EXERCISE DESCRIPTION:
Output only the span of lines that begins at the line containing "Chemistry (131, 90)" and ends at the last line of the data, both included, exactly as they appear.

DATASET:
=-=-=-=-=

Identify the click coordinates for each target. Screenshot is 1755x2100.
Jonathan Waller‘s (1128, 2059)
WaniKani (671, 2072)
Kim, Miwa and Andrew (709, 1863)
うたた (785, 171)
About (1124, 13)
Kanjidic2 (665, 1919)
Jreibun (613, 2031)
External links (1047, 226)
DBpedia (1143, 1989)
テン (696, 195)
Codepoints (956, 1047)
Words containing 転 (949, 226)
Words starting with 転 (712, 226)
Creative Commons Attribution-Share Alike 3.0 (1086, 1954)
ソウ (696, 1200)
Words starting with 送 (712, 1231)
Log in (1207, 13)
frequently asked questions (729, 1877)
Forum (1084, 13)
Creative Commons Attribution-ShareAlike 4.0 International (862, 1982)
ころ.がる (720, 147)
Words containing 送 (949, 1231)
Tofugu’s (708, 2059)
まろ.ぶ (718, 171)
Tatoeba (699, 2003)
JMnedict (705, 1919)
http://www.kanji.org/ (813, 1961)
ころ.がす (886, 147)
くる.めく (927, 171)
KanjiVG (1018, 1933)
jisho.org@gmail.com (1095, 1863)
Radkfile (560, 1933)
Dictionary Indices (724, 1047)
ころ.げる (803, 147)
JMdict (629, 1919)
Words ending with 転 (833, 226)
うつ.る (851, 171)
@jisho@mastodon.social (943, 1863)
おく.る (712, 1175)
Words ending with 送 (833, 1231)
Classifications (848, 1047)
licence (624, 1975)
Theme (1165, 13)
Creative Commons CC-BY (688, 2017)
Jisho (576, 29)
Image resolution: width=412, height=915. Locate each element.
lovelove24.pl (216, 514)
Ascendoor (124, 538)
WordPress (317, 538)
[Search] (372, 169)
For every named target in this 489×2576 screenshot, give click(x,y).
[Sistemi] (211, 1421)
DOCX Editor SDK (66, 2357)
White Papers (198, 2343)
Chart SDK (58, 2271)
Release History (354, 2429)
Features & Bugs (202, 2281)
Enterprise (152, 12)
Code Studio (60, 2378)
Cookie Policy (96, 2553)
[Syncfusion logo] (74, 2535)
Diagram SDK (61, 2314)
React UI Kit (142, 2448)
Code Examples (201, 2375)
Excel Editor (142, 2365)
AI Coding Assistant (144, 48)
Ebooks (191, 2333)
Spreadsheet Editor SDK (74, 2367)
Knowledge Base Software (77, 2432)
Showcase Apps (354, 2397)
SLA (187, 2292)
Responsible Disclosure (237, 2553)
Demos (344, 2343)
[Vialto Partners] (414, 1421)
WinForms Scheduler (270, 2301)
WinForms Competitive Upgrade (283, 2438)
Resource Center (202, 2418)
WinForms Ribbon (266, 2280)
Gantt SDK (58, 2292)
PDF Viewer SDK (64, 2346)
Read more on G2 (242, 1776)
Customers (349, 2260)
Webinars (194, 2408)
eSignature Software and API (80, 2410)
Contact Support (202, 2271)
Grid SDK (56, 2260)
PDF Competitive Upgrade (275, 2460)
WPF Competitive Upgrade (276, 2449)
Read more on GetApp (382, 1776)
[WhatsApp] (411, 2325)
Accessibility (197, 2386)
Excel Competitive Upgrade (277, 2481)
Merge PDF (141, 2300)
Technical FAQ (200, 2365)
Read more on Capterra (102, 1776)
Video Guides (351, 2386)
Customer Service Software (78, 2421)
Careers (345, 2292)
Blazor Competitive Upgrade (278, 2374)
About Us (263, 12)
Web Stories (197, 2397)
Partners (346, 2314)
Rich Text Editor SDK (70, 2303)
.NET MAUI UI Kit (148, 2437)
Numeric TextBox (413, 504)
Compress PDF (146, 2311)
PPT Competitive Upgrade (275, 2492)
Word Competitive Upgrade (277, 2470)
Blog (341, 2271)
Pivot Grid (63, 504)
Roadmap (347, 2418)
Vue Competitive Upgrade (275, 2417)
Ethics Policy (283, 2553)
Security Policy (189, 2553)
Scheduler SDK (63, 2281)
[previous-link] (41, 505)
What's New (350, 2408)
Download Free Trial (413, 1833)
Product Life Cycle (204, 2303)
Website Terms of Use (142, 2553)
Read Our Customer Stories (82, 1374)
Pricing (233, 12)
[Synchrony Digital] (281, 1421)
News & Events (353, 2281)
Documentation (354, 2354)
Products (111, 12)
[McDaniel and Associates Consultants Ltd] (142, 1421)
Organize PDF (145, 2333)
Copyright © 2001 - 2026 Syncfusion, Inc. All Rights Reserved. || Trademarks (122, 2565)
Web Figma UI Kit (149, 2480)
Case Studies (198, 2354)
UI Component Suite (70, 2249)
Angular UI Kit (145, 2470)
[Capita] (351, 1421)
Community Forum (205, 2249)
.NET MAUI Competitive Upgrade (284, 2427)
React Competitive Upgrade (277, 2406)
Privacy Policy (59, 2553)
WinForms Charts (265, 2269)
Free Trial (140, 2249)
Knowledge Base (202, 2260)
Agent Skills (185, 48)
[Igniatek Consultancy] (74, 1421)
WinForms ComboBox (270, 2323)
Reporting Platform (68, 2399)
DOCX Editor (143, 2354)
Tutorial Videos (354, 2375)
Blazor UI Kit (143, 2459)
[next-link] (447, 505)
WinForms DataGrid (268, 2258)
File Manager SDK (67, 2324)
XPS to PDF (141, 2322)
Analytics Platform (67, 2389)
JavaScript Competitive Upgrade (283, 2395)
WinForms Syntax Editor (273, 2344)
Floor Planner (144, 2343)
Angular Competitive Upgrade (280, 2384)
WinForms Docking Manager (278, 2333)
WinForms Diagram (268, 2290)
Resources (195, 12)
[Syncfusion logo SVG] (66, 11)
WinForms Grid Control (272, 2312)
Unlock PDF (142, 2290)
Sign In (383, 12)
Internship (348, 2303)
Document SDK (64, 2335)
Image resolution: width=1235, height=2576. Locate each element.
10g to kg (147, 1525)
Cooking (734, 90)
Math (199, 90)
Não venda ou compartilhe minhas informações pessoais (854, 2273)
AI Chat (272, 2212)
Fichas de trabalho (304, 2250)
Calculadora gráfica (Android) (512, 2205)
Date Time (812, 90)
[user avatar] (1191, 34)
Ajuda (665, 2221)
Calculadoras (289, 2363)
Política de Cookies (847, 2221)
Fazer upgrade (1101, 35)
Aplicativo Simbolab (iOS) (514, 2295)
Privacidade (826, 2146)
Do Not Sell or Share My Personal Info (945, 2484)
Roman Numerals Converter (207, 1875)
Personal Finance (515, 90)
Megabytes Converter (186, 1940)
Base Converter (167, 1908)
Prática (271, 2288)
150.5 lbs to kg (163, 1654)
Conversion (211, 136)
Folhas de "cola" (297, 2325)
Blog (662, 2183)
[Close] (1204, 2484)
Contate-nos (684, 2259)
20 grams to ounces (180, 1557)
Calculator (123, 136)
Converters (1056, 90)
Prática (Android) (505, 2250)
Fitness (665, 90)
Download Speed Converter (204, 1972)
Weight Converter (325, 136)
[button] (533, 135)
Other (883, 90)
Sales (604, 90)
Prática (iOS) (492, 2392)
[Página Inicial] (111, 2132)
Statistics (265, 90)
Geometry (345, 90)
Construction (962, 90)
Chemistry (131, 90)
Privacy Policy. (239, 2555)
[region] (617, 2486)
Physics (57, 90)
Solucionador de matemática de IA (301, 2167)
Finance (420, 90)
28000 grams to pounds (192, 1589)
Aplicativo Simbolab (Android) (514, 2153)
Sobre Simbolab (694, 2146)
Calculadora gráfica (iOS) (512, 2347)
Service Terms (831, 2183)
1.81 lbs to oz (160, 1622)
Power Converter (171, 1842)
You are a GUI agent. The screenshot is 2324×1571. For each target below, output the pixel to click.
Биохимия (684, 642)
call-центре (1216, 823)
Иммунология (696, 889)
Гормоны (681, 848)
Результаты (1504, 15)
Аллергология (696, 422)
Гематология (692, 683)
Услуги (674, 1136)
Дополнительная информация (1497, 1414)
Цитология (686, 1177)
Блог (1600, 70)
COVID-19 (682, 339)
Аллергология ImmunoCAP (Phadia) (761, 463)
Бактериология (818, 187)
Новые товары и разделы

=-=-=-=-=

SOLVED PROBLEM:
Chemistry (131, 90)
Privacy Policy. (239, 2555)
[region] (617, 2486)
Physics (57, 90)
Solucionador de matemática de IA (301, 2167)
Finance (420, 90)
28000 grams to pounds (192, 1589)
Aplicativo Simbolab (Android) (514, 2153)
Sobre Simbolab (694, 2146)
Calculadora gráfica (iOS) (512, 2347)
Service Terms (831, 2183)
1.81 lbs to oz (160, 1622)
Power Converter (171, 1842)
You are a GUI agent. The screenshot is 2324×1571. For each target below, output the pixel to click.
Биохимия (684, 642)
call-центре (1216, 823)
Иммунология (696, 889)
Гормоны (681, 848)
Результаты (1504, 15)
Аллергология (696, 422)
Гематология (692, 683)
Услуги (674, 1136)
Дополнительная информация (1497, 1414)
Цитология (686, 1177)
Блог (1600, 70)
COVID-19 (682, 339)
Аллергология ImmunoCAP (Phadia) (761, 463)
Бактериология (818, 187)
Новые товары и разделы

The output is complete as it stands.